Her house wore on me and I am just really tired. At the same time, it motivated me. I threw out some stuff of mine that's been sitting around with no clear purpose.
Saturday, March 03, 2007
For the last several hours my sisters and I have been going through my mother's things and throwing them away or bagging them up to be given away to Goodwill.
All of my life, my mother has been a packrat. My father, during the time they lived together, only enabled this tendency in her with his own hoarding instincts. As my mother's emotional and psychological disenfranchisement became more pronounced, so did her penchant for clutter.
I used to say "my mom has a lot of stuff, but she is very clean." And then one day, a few years ago, I realized that her "clutter" precluded cleanliness because it is impossible to clean when there is literally no clear surface in a house.
We have not been able to sit at the dining room table in at least five years. There is trash underneath it. There are piles of knick knacks, papers, and "decorations" on top of it.
My mother had begun to store wrapping paper, all manner of baskets, trinkets, and just plain crap in the shower of her second bathroom.
She's been begging me for months to come home and help her clean, and for as much as I've wanted to, I know that her take on "cleaning" is to separate her clutter into piles--to "organize" the mess--to migrate it to a new corner. I told her that if I came home, it would not be to help her clean, but to help her throw things away. My mother is a good month of continued purging away from cleaning up.
Among the things I found today:
Several bags of bags
Natty hair pieces/wig attachments
Colouring books
A book that explains menstruation to teens (written in the 1960s if the illustrations are anything to go by)
Hair conditioner that I am certain was in the main bathroom when I was in high school (1987-1991)
She has been fighting us at every turn. The only peaceful moments we've had are the ones when she went out to run errands. The push/pull between wanting to respect her and let her make decisions about what to throw away and what to keep is butting up against the cruel necessity of simply putting things in garbage bags without telling her anything.
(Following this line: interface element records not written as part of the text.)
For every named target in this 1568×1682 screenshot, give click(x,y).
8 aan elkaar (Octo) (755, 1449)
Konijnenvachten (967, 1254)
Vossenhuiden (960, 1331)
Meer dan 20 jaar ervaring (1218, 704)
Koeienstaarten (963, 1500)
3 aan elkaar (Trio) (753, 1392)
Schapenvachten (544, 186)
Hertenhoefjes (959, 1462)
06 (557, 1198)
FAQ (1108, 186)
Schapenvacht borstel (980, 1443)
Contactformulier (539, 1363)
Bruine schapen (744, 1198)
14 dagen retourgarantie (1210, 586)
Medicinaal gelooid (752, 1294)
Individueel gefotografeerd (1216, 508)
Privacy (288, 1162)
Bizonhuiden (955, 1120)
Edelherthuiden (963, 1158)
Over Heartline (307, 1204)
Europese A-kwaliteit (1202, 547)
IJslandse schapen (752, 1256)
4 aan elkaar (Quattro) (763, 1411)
And what is worse, her car has become an extension of the house. When she picked me and Caryl up at the train station last night, there was not enough room in the car for us both because of all the junk she carts around purposelessly day in and day out.
It's heartbreaking.
My middle sister gave voice to my darkest thoughts. How hard, she wondered, would this be if we had to dig through all this stuff after our mother's passing (which is not something we foresee in the immediate future, but still is an inevitability)?
Friday, March 02, 2007
I'm going to work today, then directly to visit my mom for the weekend. Not much is going on except that I caught up with a classmate last night. We met at the Brewer's Art, but finding that too crowded we left for Sammy's where we sat at a quiet, smokeless bar till closing.
In other news, a promising man has established contact. I volleyed back. We'll see if it materializes. Still have to firm up plans for Monday's and Tuesday's meetings (that's really what they are like... scrambled versions of the job interview construct).